With the werewolf films, though, the viewer is in on the secret the whole time, and part of what keeps everything engaging is the character’s dramatic shift in both appearance and behavior when the full moon rises. Films like An American Werewolf in London and The Howling (1981) are, therefore, exceptionally engaging because the fully exploit the visual potential of the transformation sequence.

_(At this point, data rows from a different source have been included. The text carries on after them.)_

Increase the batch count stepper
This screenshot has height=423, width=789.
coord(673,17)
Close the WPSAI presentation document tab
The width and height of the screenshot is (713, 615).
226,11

You don’t necessarily need a werewolf, however, to employ the plot devices and trickery of werewolf films. So interesting, that a number of films have more-or-less rehashed the tropes of the genre, without dealing explicitly with wolfs. The key to the werewolf film, really, is the dual personage it imposes on the character. Sometimes what’s interesting is the contrast between when the character is and isn’t the monster, and sometimes what’s interesting is that dual personage device is used to amplify and exaggerate characteristics that the character is already endowed with.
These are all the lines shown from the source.